Freitag, 3. Februar 2017

Trump: It´s NOT the economy, stupid

Gestern abend ging es in Maybrit Illners Talkshow um Trump, insbesondere um Wirtschaftspolitik. Illner war krank, Matthias Fornoff sprang ein.

Es war eine ziemlich langweilige Diskussion, weil alles, was dort diskutiert wurde, schon öffentlich ist und weil es vorwiegend um Wirtschaftsfragen ging. Der Präsident der deutsch-amerikanischen Handelskammer und frühere Ford-Deutschland- Chef Werner Mattes konnte nur Inhaltsleeres beitragen, was ich schon daran erkenne, dass ich mir nichts von dem merken konnte, was er gesagt hat. Peter Altmaier blieb diplomatisch und Jürgen Trittin haute ein bisschen drauf. Die Jungjournalistin Mareike Nieberding hatte den Kern des Problems besser erfasst als die ganze Runde: Es geht nicht um ökonomische Ratschläge. sondern darum, die Demokratie zu retten. Erfrischend war Gabor Steingart, Herausgeber des Handelsblatts: Sein Hinweis, dass wir endlich mal glauben sollten, dass Trump es ernst meint, und dass die Wirtschaft und unser Land sich darauf einstellen müssen, war richtig. Aber da mache ich mir die wenigsten Sorgen. Die Wirtschaft wird sich schon zu wehren wissen, Globalisierung bedeutet flexible Anpassung, auch wenn Trump die Zölle erhöht.

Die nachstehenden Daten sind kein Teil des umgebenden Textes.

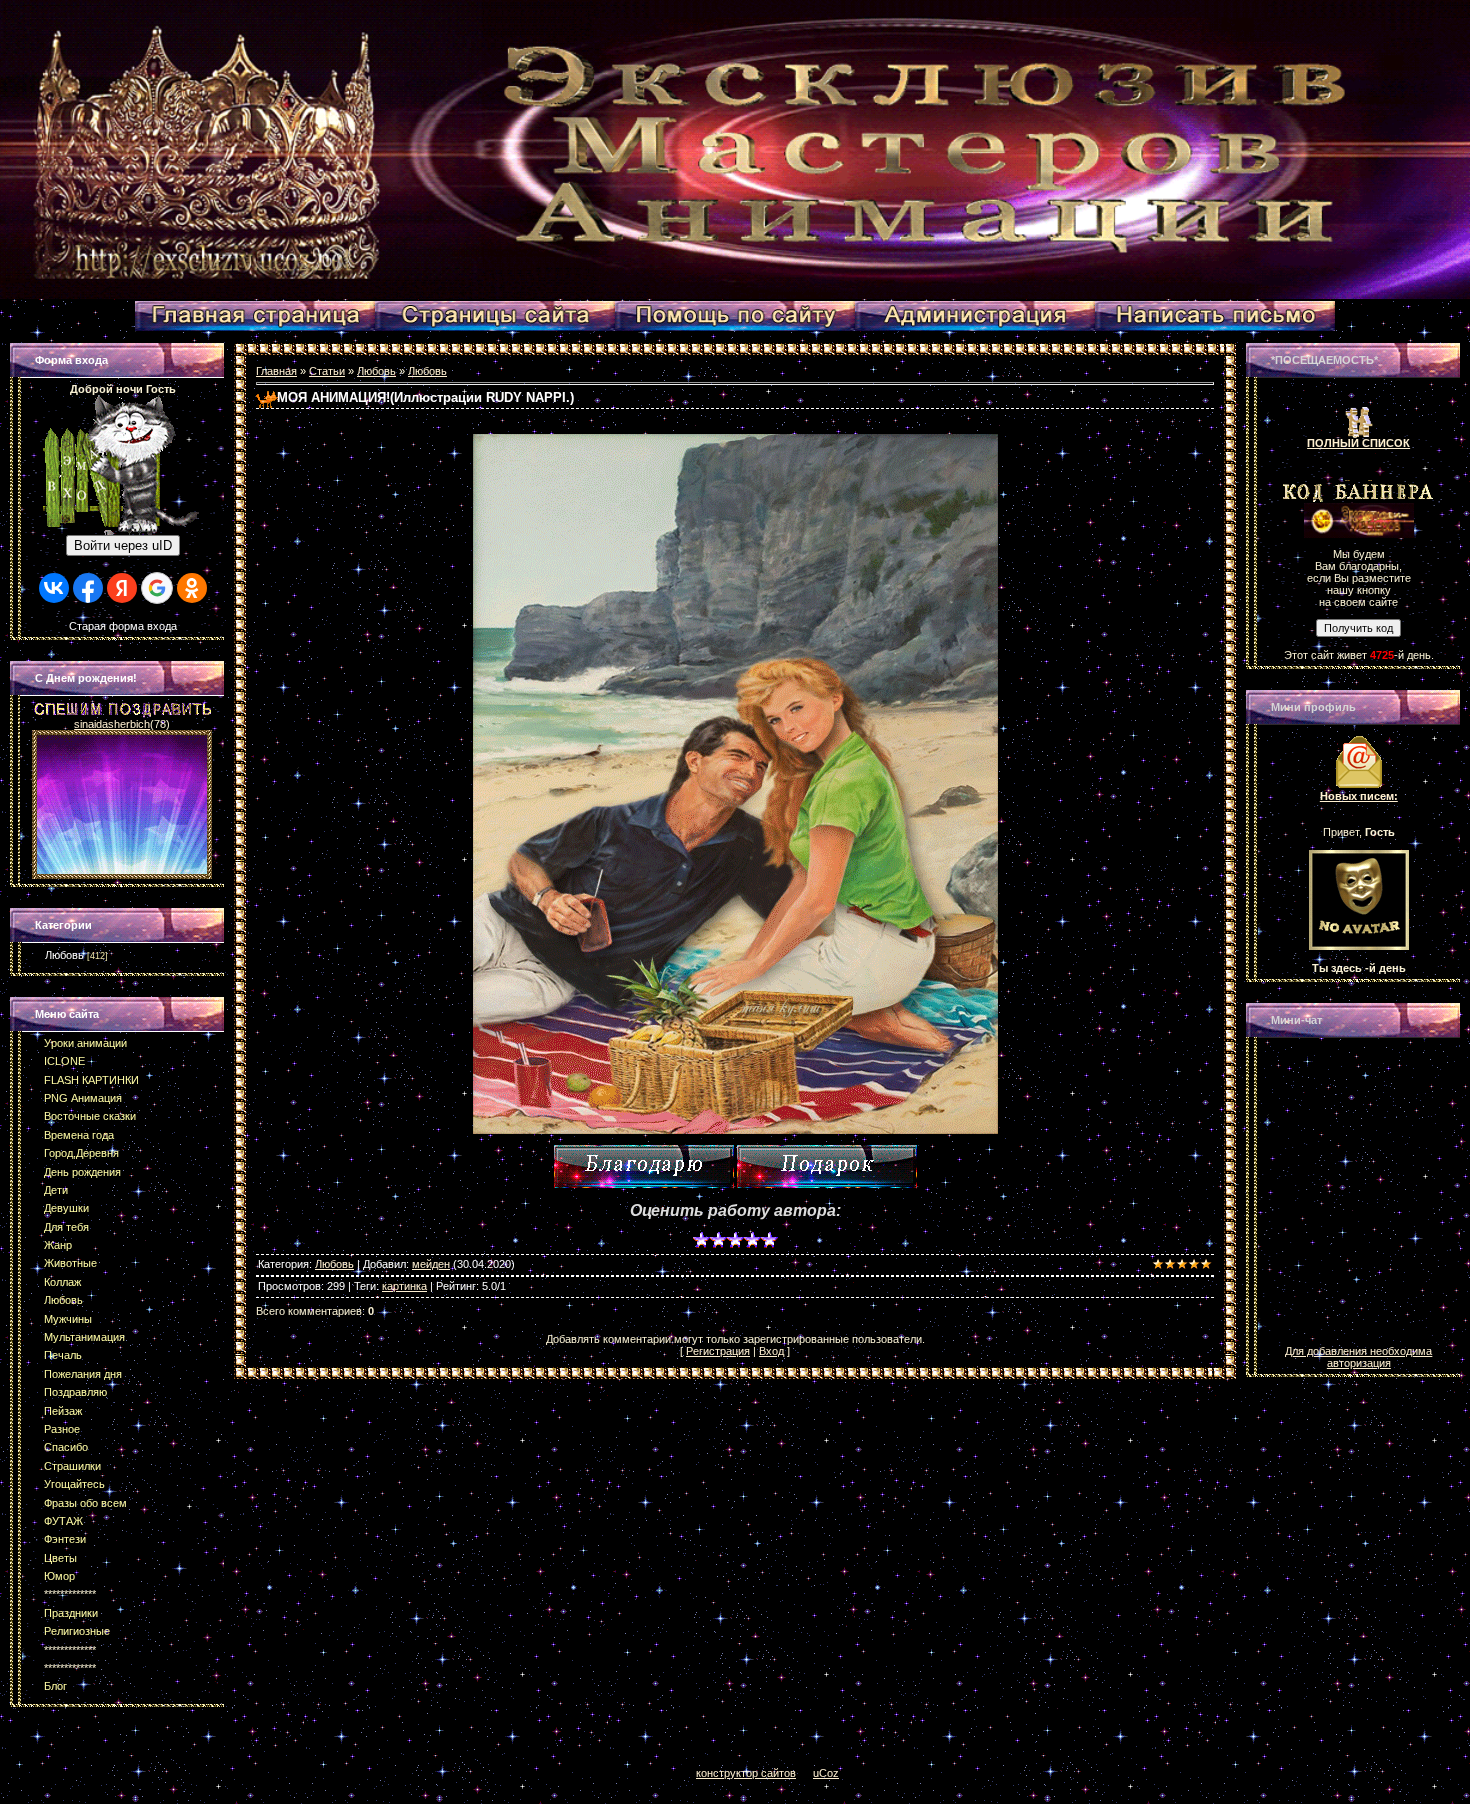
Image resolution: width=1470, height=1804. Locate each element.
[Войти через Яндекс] (122, 588)
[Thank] (644, 1166)
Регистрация (718, 1351)
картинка (404, 1286)
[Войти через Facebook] (88, 588)
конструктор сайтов (746, 1773)
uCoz (826, 1773)
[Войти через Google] (157, 588)
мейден (431, 1264)
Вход (771, 1351)
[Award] (827, 1166)
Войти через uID (123, 545)
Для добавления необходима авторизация (1358, 1357)
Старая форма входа (123, 626)
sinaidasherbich (112, 724)
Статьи (327, 371)
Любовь (64, 955)
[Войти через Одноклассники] (192, 588)
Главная (276, 371)
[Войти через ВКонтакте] (54, 588)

Ich halte die Diskussion über Trumps neuen Protektionismus zwar für notwendig, aber nicht für den Kern des Problems. Die gesellschaftlichen Schockwellen, die derzeit durch Amerika gehen, mögen eine Folge der Wirtschaftsentwicklung sein, aber sie haben längst eine Eigendynamik entwickelt, die das Land zutiefst spaltet.

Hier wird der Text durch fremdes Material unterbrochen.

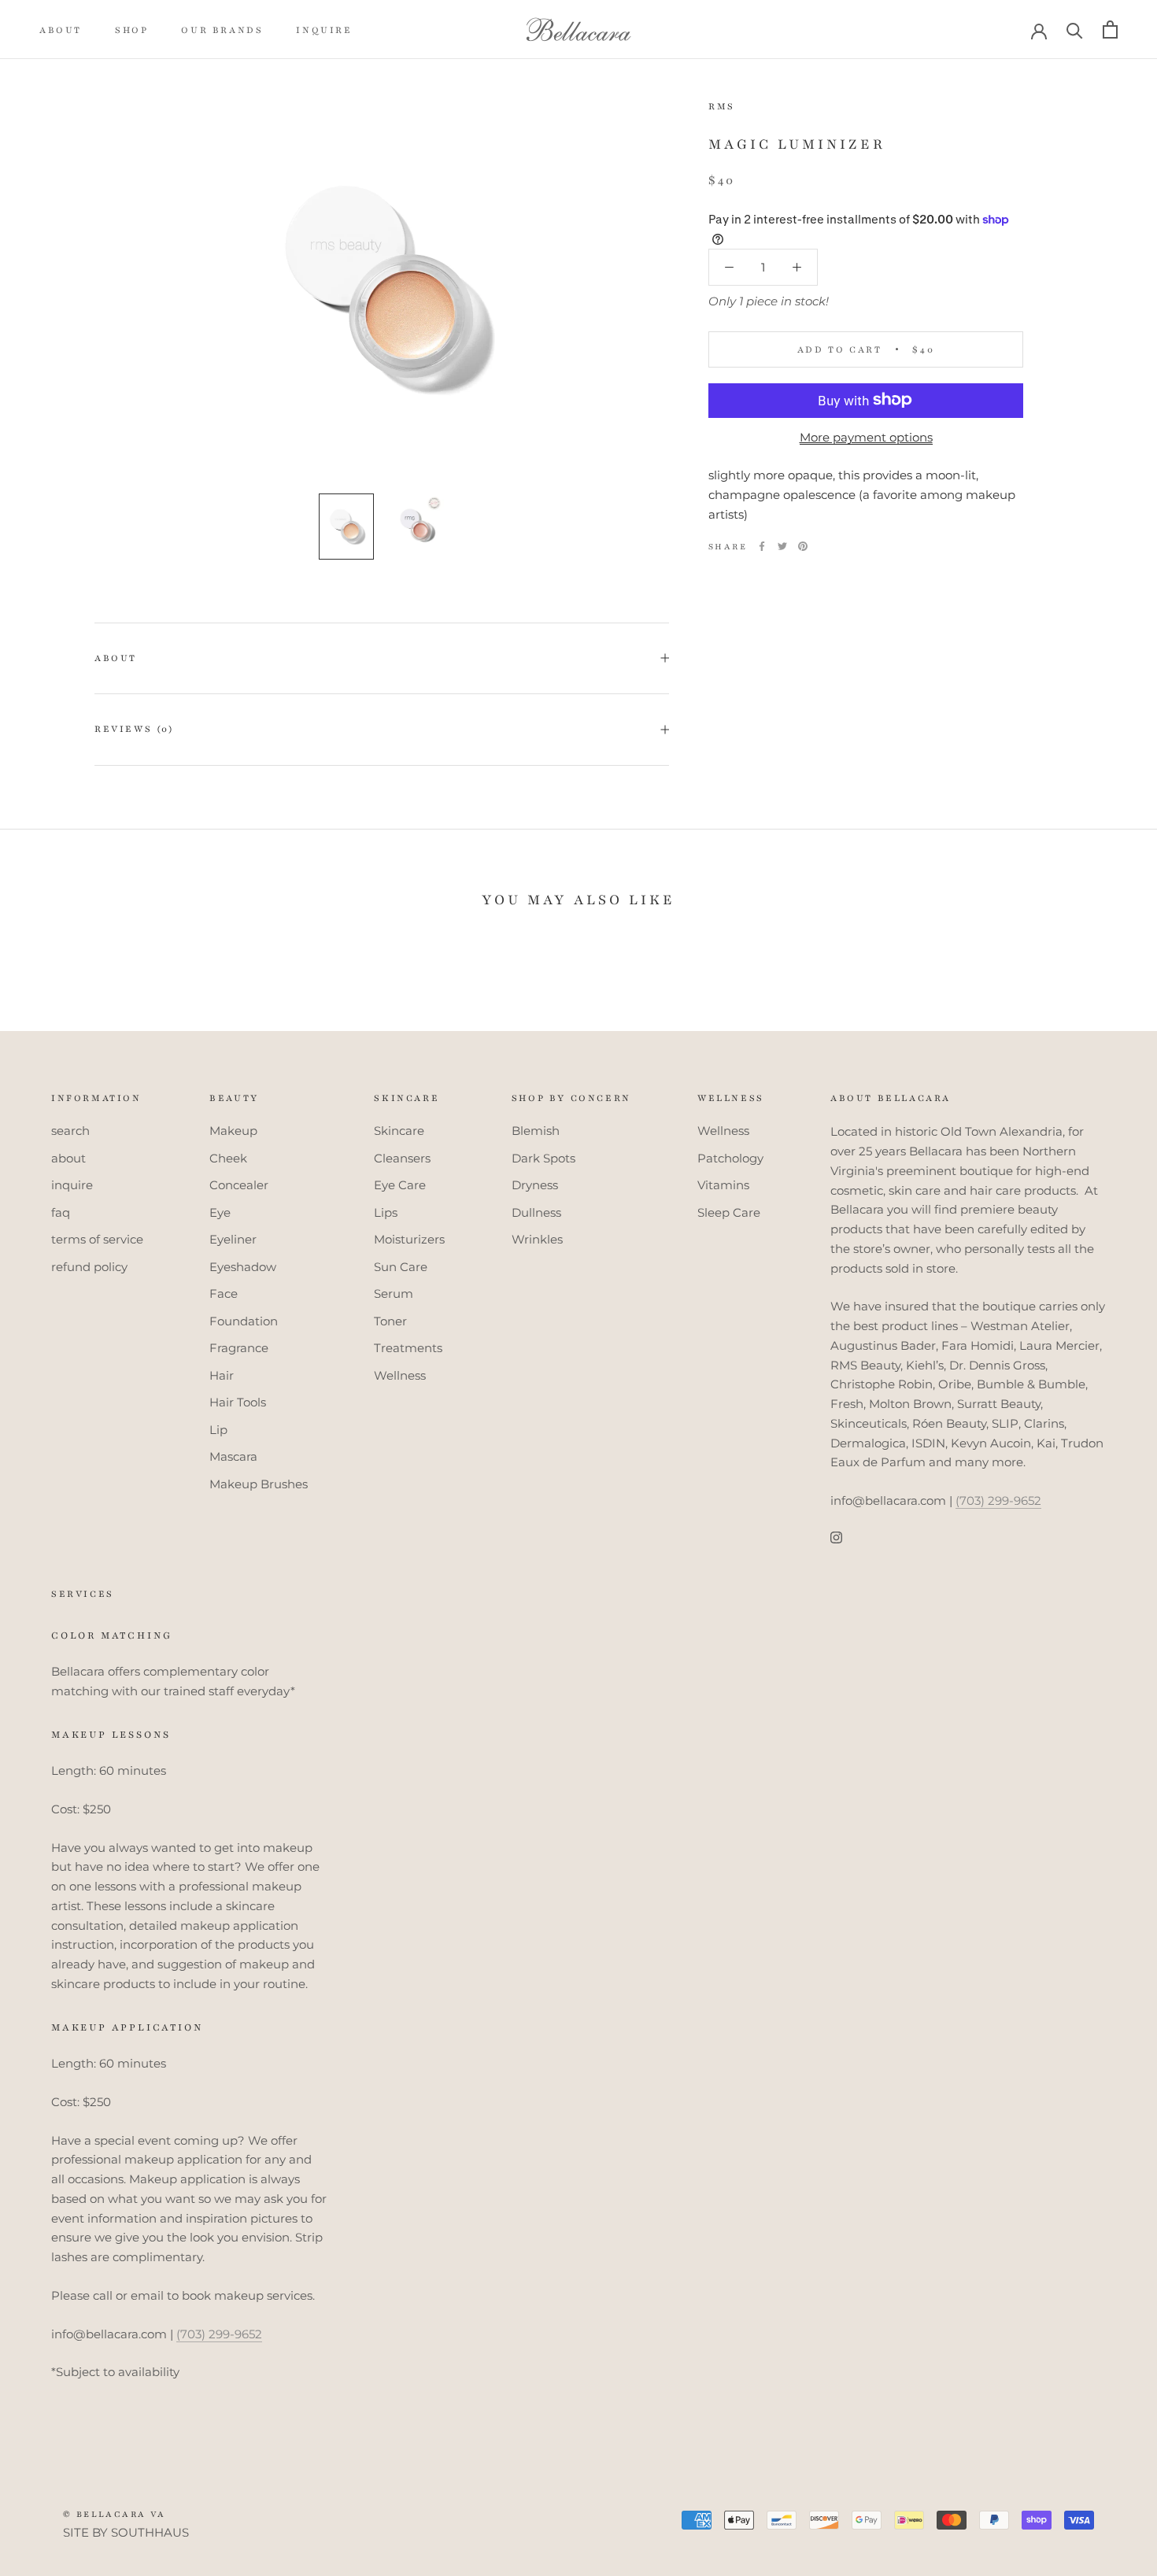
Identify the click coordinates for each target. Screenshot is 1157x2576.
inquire (324, 30)
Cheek (228, 1158)
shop (131, 30)
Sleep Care (728, 1212)
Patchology (730, 1158)
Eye (220, 1212)
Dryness (535, 1184)
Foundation (243, 1321)
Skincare (399, 1130)
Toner (390, 1321)
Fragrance (238, 1347)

Bill Clinton hatte seinen Wahlkampf gegen George Bush mit dem Slogan gewonnen: "It´s the economy, stupid". In ihrem Buch "It's the middle class, stupid" beschrieben die früheren Wahlkampfhelfer Clintons, James Carville und Stan Greenberg, 2012 den Mittelstand als die entscheidende Zielgruppe. "Der Wahlkampf sollte sich nicht um das Haushaltsdefizit oder Außenpolitik drehen, sondern rein um die Mittelschicht", sagte Greenberg damals laut "Spiegel Online". Das war ziemlich prophetisch. Trump hat das erkannt, seine Zielgruppe ist die amerikanische Mittelschicht. Laut Guardian verdient die Mehrheit seiner Wähler mehr als 50.000 Dollar im Jahr. Wer weniger verdient, wählte mehrheitlich Hillary Clinton. Zur Mittelschicht werden laut einer Studie alle Haushalte gerechnet, deren Jahreseinkommen zwischen 42.000 bis 125.000 Dollar liegt. 2014 lag der Anteil der so definierten Mittelschicht in den USA laut FAZ bei 49,9%.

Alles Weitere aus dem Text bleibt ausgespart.